Reproduce the items below verbatim, starting at the line that contains "Given: Like the tweet with the heart icon" and ending at the last line of the items. Leave out the pictures.

#### Dataset excerpts
-- -- --
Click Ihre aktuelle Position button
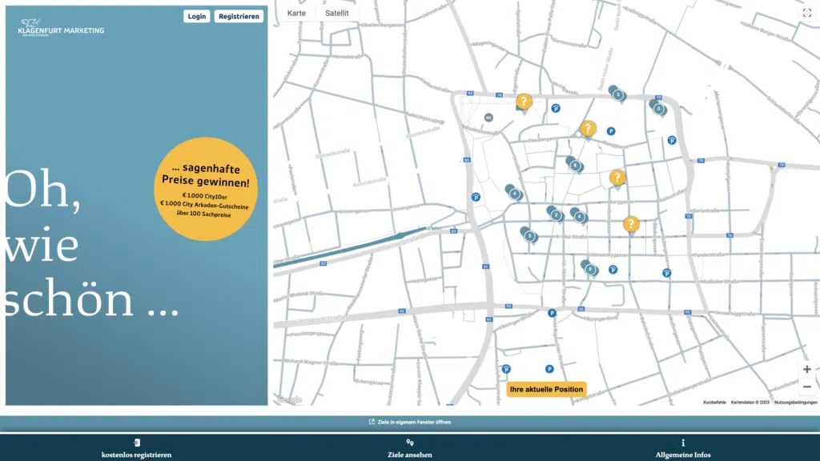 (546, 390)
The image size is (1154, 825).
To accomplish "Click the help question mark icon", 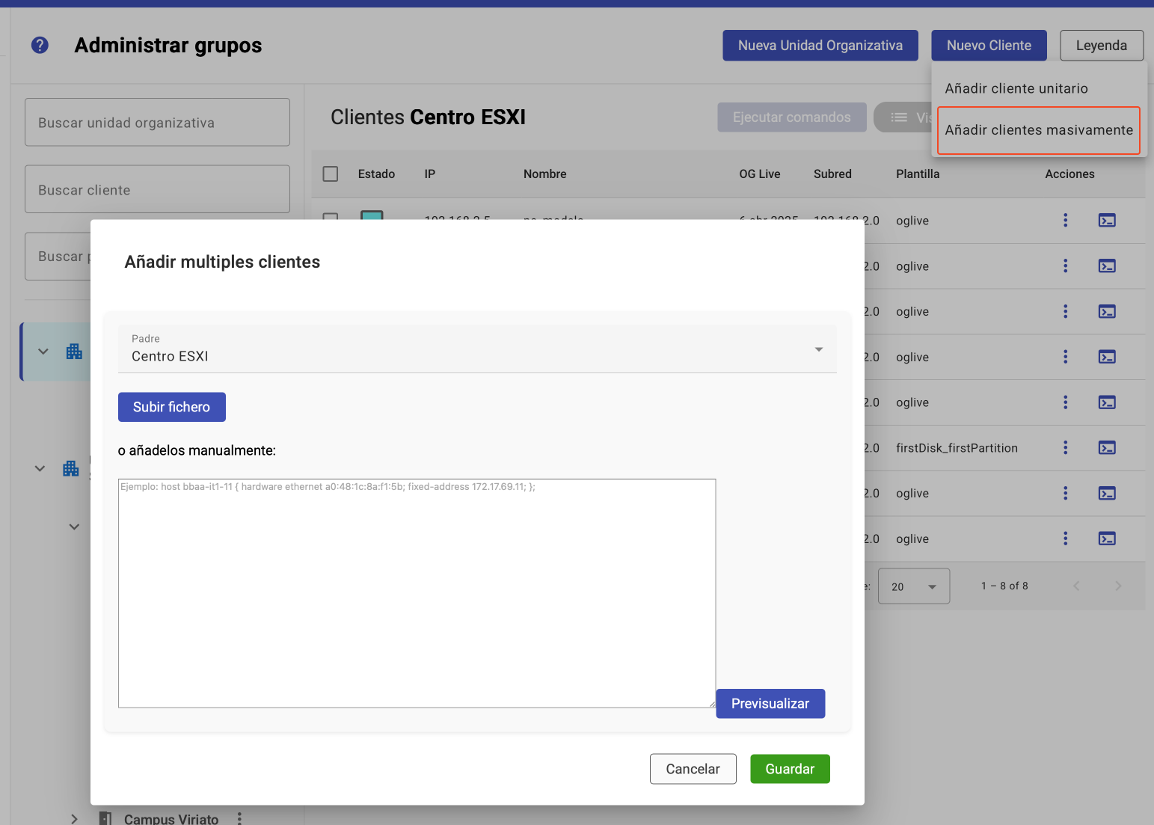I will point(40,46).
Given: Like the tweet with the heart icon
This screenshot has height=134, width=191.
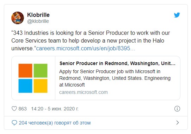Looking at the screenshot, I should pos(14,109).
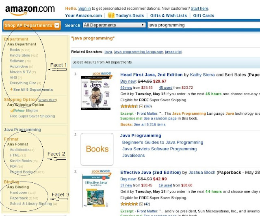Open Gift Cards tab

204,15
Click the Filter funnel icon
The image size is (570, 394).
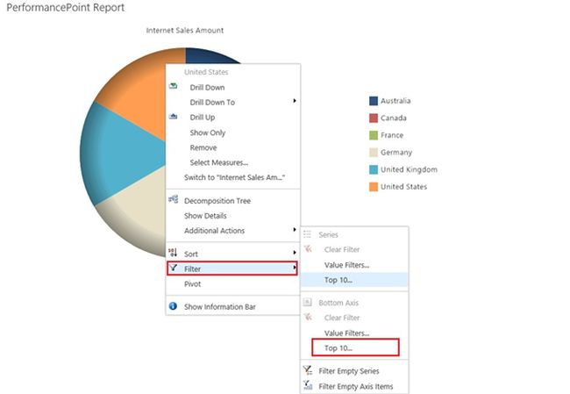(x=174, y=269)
-- -- --
#### Worked solution
Given: Like the tweet with the heart icon
This screenshot has height=134, width=191.
Looking at the screenshot, I should pos(14,109).
Open Gift Cards tab

204,15
Click the Filter funnel icon
The image size is (570, 394).
(x=174, y=269)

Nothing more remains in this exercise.